Segment Start: Source material
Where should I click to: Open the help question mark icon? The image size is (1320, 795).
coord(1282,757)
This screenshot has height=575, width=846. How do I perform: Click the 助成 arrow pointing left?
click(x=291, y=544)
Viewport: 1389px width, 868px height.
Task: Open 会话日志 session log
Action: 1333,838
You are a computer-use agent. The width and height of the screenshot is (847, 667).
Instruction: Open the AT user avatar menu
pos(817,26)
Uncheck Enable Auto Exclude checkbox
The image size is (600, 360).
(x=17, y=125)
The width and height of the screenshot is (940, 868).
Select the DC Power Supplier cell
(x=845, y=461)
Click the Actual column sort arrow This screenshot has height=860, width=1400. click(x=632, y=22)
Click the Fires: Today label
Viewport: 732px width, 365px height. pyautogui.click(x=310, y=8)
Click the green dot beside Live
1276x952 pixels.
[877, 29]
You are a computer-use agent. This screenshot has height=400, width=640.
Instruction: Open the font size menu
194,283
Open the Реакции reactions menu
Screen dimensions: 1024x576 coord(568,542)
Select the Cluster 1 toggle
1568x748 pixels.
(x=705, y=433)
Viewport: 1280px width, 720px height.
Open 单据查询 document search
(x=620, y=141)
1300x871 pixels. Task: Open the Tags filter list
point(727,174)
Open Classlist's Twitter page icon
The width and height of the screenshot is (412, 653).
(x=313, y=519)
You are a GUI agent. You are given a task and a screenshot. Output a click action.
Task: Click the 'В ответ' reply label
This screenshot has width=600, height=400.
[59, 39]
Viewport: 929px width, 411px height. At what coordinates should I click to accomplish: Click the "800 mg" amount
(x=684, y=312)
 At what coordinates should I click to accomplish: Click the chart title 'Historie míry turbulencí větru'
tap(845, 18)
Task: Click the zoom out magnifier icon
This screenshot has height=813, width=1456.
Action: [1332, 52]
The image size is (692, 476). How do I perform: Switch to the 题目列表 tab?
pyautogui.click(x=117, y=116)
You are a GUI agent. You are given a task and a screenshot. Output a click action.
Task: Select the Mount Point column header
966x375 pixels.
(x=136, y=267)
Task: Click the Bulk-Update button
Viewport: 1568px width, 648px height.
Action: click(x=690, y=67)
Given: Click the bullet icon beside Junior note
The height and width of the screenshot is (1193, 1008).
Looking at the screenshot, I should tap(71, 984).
Segment End: Source material
**What is needed**
Your answer must be the lines above from the one containing "Click the Fires: Today label" to the one containing "Task: Click the zoom out magnifier icon", both included, restated word for word.

**Final answer**
Click the Fires: Today label
Viewport: 732px width, 365px height. pyautogui.click(x=310, y=8)
Click the green dot beside Live
1276x952 pixels.
[877, 29]
You are a computer-use agent. This screenshot has height=400, width=640.
Instruction: Open the font size menu
194,283
Open the Реакции reactions menu
Screen dimensions: 1024x576 coord(568,542)
Select the Cluster 1 toggle
1568x748 pixels.
(x=705, y=433)
Viewport: 1280px width, 720px height.
Open 单据查询 document search
(x=620, y=141)
1300x871 pixels. Task: Open the Tags filter list
point(727,174)
Open Classlist's Twitter page icon
The width and height of the screenshot is (412, 653).
(x=313, y=519)
You are a GUI agent. You are given a task and a screenshot. Output a click action.
Task: Click the 'В ответ' reply label
This screenshot has width=600, height=400.
[59, 39]
Viewport: 929px width, 411px height. At what coordinates should I click to accomplish: Click the "800 mg" amount
(x=684, y=312)
 At what coordinates should I click to accomplish: Click the chart title 'Historie míry turbulencí větru'
tap(845, 18)
Task: Click the zoom out magnifier icon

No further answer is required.